Last week, I focused a bit on what could be one of the more dangerous threats to the mortgage business of the near future. Student loan debt is growing like a mushroom cloud and it threatens to blow away any chance our industry has of enticing young Americans to take on more debt in the form of a home mortgage. I also vented a bit about how partisanship in Congress could be killing a chance that our government has to benefit borrowers in the future by making it hard to get such student debt under control.
Mortgage Bankers Association President Dave Stevens recently commented that “Student debt trumps all other consumer debt. It’s going to have an extraordinary dampening effect on young people’s ability to borrow for a home, and that’s going to impact the housing market and the economy at large.” The Federal Reserve Board recently weighed in too, reporting that the homeownership rate fell twice as much for 30-year-olds who had a history of student loans than it did for those without such debt.
Now, I am so concerned that I was going to file a complaint with the Consumer Financial Protection Bureau (Cop on the Beat!) about the unfair education lending practices and while I am at it I will also complain about payday loans too. Maybe that will get the agency to focus on something other than the mortgage market, but I am not holding my breath.
I can’t convince the CFPB, maybe I can convince you that the real problem is no longer consumers getting handed a raw deal by the mortgage lender; now it's about consumers wising up to the fact that they can’t handle the debt they’ve already been forced to take on in the name of higher education. As these graduates get their first job and begin to earn money, they will face their first buy-or-rent decision - whether to embrace the American dream, which is normally considered to be homeownership, although the college-age generation probably dreams more about unlimited data plans.
But if these burgeoning prospective homeowners do think about moving out of a rental (or the always popular parent basement “rent free” option), they are going to face a tough time during prequalification. After all, if 20% of your income is eaten up with college debt payments, you had better embrace renting until the income goes way up -- probably doubles -- before you can reasonably expect to get a mortgage approval.
Some may call this a problem with the system or big government gone wrong, but people in my profession have seen this problem many times. It’s a sales problem.
If we want to succeed big in the purchase money mortgage market of the future, we’re going to have to educate the potential first-time homebuyers that buying is the right decision to make.

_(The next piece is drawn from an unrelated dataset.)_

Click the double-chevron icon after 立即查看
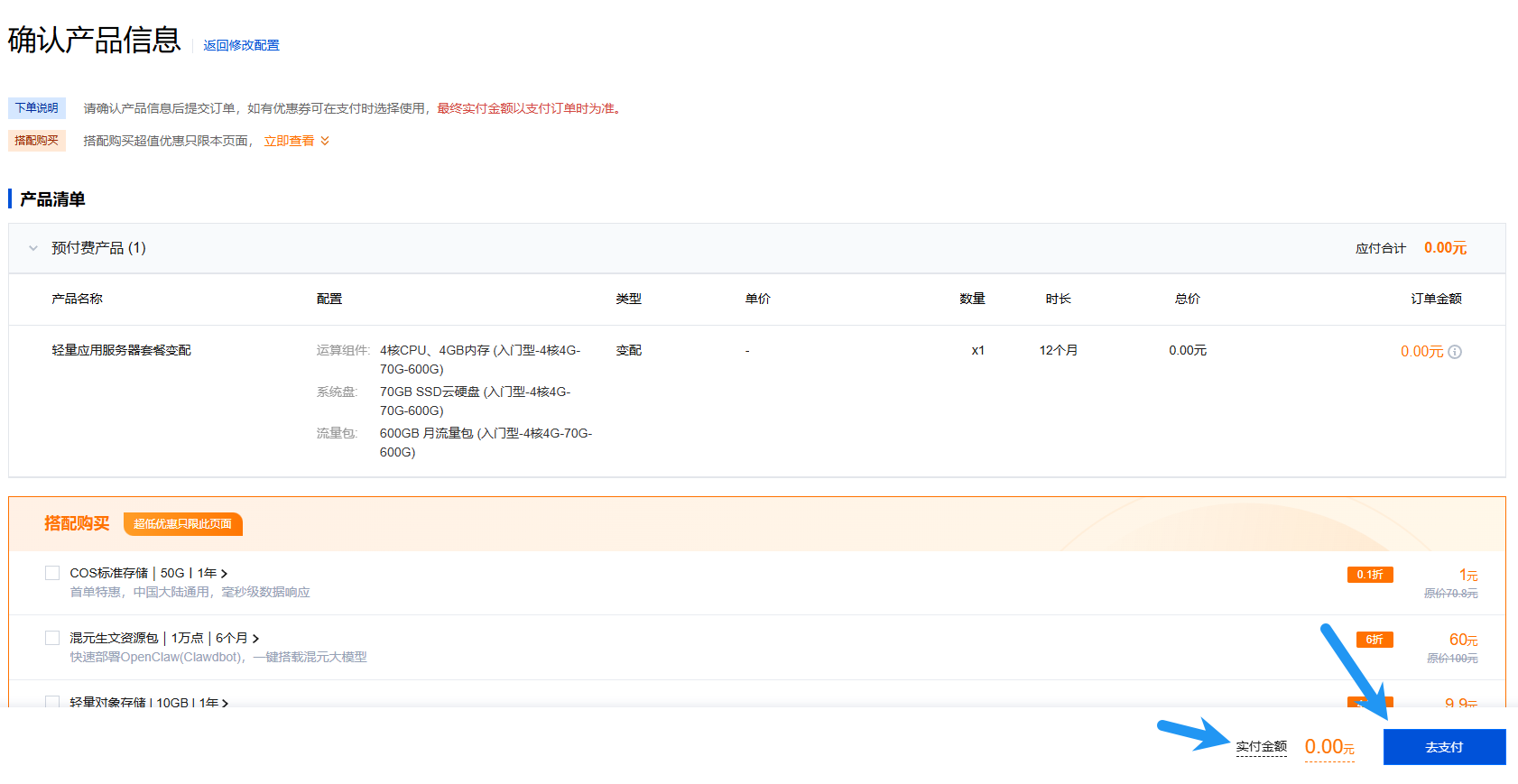The width and height of the screenshot is (1518, 784). click(x=325, y=141)
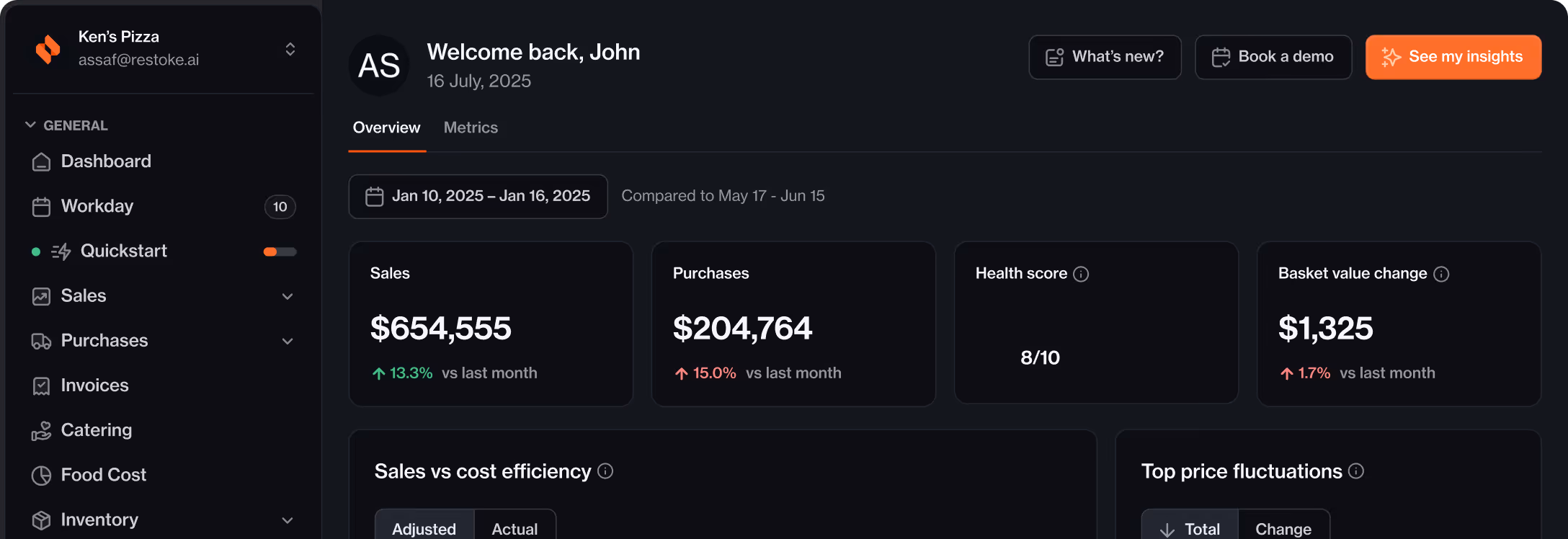The width and height of the screenshot is (1568, 539).
Task: Switch to the Metrics tab
Action: (471, 128)
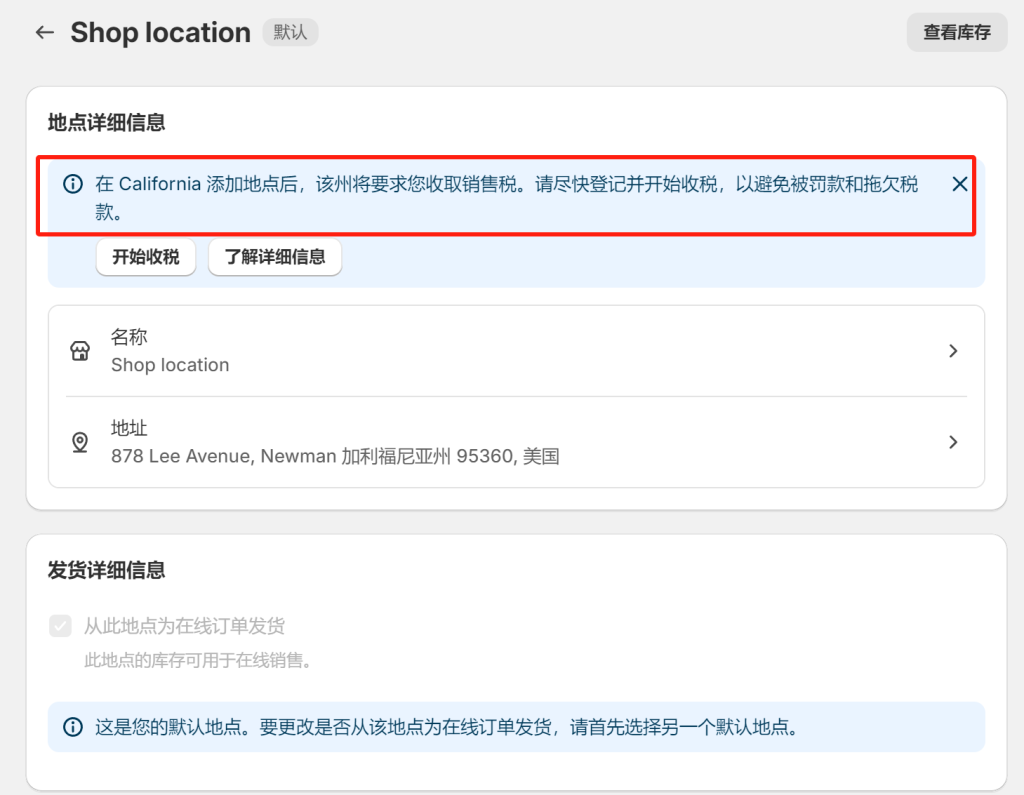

How big of a problem is this? Well, the National Association of Realtors recently completed a study that showed that over half of (would-be) first time home buyers who did not have enough for down payment cited “student debt” as the primary reason. So, what can be done to help tackle this problem?
The first option is refinancing. Not mortgage refinancing, but education loan refinancing. Sen. Elizabeth Warren has recently proposed that rules be changed to allow wide-ranging refinance options for student loan debt, some of which is still above 5%, to much lower rates. This would allow a reduction of payments, freeing up cash flow to put toward a mortgage, and save up for the down payment.
Now, I am sure that we mortgage originators are not going to run out and start refinancing student loan debt instead. But it’s going to become important for originators to understand what options exist for our prospective homeowners, guide them on actions they can take to lower their student loan payments, and thereby move them closer to homeownership. This may mean being an expert on student loan restructuring and referring prospects to the refinance or restructuring options that exist. It also means having tough talks with these first-timers, and making sure that they don’t just stop making the student loan payments to try and save up for the downpayment. After all, a delinquent student loan is a major hit on credit scores, especially for those who have limited credit history to begin with.
The other way to help these prospects is to be sure they know their options for down payment. A recent survey shows that the typical first time home buyer thinks that the required down payment for a home is 11% to 15%. These folks obviously did not take a class in real estate financing at college (do such classes exist at the undergraduate level?), so despite their fancy degrees, these prospects need some more education. A good originator needs to be prepared to teach these consumers what options really exist for mortgages and also the requirements for down payments. I was recently speaking with Rob Chrane of Down Payment Resource, a company that maintains a database of all the local homeownership and down payment assistance programs in the U.S.
On average, he told me 70% of homes now for sale in the United States would be eligible for down payment assistance programs -- assuming that a buyer is eligible. And a lot of first time home buyers are eligible.
That statistic was amazing to me, since I know that so few home buyers avail themselves of these options. So, maybe the best originators will be the ones that will know all about these options and be committed to teaching prospects about them.
Now, this is not as easy as working with the super qualified, or hammering out yet another mortgage refinancing. But the market has changed, and being able to help real estate agents lead these prospects through this maze is a great way to demonstrate an originator’s value to that real estate community. Maybe that is the type of education we need to address the problem of student loans.
Garth Graham is a partner with Stratmor Group, and has over 25 years of mortgage experience.